A synchronic study of language focuses on the characteristics that the language presents during a given period of time. So:

  • it is momentary, not being studied the evolution of the language in time, but only a specific moment inserted in this evolutionary process;
  • presents static and descriptive characteristics, referring to the state of the language at that specific moment;
  • studies only the language variations that coexist at a given time, such as regional, social and situational variations;
  • analyzes the language as a closed set that presents regularity and homogeneity typical of a given time.

diachrony linguistics

A diachronic study of language focuses on the changes that language presents over time. So:

  • presents the evolution that words undergo through time, analyzing the transformations that have taken place until the current word;
  • it has dynamic and historical characteristics, going back to the origin of words;
  • by focusing on the evolutionary process of the language, it is characterized as the study of the succession of different diachronies, enabling comparisons.

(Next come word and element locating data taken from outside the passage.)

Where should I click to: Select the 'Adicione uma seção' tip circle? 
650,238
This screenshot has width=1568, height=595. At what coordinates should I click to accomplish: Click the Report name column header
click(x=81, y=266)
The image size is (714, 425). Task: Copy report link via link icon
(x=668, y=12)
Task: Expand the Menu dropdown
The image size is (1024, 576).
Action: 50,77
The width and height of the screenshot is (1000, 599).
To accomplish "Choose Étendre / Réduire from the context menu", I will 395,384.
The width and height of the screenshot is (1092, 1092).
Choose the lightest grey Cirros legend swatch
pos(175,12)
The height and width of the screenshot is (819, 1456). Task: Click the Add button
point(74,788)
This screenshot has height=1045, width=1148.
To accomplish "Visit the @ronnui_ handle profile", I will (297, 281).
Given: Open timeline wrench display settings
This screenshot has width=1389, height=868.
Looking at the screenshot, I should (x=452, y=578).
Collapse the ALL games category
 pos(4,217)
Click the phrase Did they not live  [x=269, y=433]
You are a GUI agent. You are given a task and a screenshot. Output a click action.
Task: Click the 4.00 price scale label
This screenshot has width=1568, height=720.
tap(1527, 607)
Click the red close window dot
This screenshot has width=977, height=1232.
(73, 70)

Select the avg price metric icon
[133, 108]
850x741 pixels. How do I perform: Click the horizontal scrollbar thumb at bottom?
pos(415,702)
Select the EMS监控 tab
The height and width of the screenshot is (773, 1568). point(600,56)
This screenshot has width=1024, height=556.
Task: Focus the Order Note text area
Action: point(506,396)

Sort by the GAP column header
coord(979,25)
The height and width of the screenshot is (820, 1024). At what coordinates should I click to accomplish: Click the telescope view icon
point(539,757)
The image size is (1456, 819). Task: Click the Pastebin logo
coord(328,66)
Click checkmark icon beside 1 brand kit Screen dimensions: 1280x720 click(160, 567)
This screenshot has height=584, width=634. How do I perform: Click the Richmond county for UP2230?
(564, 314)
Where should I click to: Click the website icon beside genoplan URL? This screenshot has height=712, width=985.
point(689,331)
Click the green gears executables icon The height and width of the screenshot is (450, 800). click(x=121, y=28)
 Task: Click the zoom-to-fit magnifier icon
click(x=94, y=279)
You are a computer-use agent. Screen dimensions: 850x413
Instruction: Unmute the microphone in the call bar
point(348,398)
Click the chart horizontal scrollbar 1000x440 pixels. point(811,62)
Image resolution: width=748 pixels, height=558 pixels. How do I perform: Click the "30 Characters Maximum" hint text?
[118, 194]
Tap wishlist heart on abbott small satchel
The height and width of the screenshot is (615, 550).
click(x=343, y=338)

What is the difference between synchronic and diachronic linguistics?

Synchronic linguistics is the study of language at a given time, while diachronic linguistics is the study of language across different periods of history. Thus, the main difference between synchronic and diachronic linguistics is their focus or point of view of study. Diachronic linguistics is concerned with the evolution of language, while synchronic linguistics is not. Additionally, the latter focuses on subjects such as comparative linguistics, etymology, and language evolution, while the former focuses on grammar, classification, and organization of the features of a language.